Michael Müller auf Spiegel Online: “Atom-Manager rechnen falsch”
Ein sehr spannender Artikel findet sich gerade auf Spiegel Online. Er behandelt die Frage, ob Atomkraftwerke wirklich zur CO2-Bekämpfung taugen.
Dieser “Schwitzkasten” hat jedoch zwei gravierende Fehler: Erstens wurde der Wahrheitsgehalt der Behauptung mehrfach widerlegt. Und zweitens hat die Atomwirtschaft gar nicht die Macht, das Weltklima entscheidend zu beeinflussen. Sie setzt Energie mit Strom gleich, obwohl die Stromerzeugung insgesamt nur einen Anteil von circa 16 Prozent am globalen Energieverbrauch hat.
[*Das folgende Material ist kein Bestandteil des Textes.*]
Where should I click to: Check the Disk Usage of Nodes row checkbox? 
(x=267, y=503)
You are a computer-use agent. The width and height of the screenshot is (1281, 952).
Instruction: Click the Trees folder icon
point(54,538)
Davon wiederum hat die Atomkraft nur knapp 17 Prozent, was bedeutet, dass die nukleare Stromerzeugung im Weltmaßstab gerade mal auf drei Prozent kommt. Von daher wäre ein gigantisches Ausbauprogramm notwendig – finanziell unvorstellbar, viel zu langsam, um das Klima zu schützen, und hoch riskant.
Atomenergie ist nicht sauber
Zudem gehört zu einer vergleichenden Bewertung, dass die Emissionen “von der Wiege bis zur Bahre” erfasst werden. Bei einer solchen Betrachtung, wie sie im kumulierten Energieaufwand berechnet wird, entpuppt sich die Behauptung von der sauberen Energie schnell als falsch. Bei der Atomkraft sind nämlich die Energieverbräuche bei den vor- und nachgeschalteten Prozessen erheblich, vor allem bei der Urananreicherung und den Abwärmeverlusten im Kraftwerk. Dagegen kann zum Beispiel ein Biogas-Blockheizkraftwerk hoch effizient zugleich Strom und Wärme produzieren. Dies kann ein Atomkraftwerk praktisch nicht. Bezieht die CO2-Bilanz diesen Zusammenhang mit ein, schneidet die Kraft-Wärme-Kopplung häufig ungleich besser ab.